Today is the anniversary of the death in 1944 of artist Wassily Kandinsky. There is a short biography and overview here. We have a print of Small Pleasures, pictured above, still rolled up in its mailing tube waiting for us to get it framed for our dining room wall. I had never been particularly attracted to this style before I saw this, and I was struck by it. It served as a beginning of true appreciation for more modern and avant-garde works.
From the author's introduction to Kandinsky's Concerning the Spiritual in Art:
Every work of art is the child of its age and, in many cases, the mother of our emotions. It follows that each period of culture produces an art of its own which can never be repeated. Efforts to revive the art-principles of the past will at best produce an art that is still-born.
Sympathy is the education of the spectator from the point of view of the artist. It has been said above that art is the child of its age. Such an art can only create an artistic feeling which is already clearly felt. This art, which has no power for the future, which is only a child of the age and cannot become a mother of the future, is a barren art. She is transitory and to all intent dies the moment the atmosphere alters which nourished her.

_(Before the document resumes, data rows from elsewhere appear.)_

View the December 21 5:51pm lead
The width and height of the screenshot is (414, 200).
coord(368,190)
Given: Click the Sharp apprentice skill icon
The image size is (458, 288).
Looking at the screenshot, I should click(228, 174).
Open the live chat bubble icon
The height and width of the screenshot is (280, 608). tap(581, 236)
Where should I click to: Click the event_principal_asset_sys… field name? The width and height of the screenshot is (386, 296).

The other art, that which is capable of educating further, springs equally from contemporary feeling, but is at the same time not only echo and mirror of it, but also has a deep and powerful prophetic strength.
The spiritual life, to which art belongs and of which she is one of the mightiest elements, is a complicated but definite and easily definable movement forwards and upwards. This movement is the movement of experience. It may take different forms, but it holds at bottom to the same inner thought and purpose.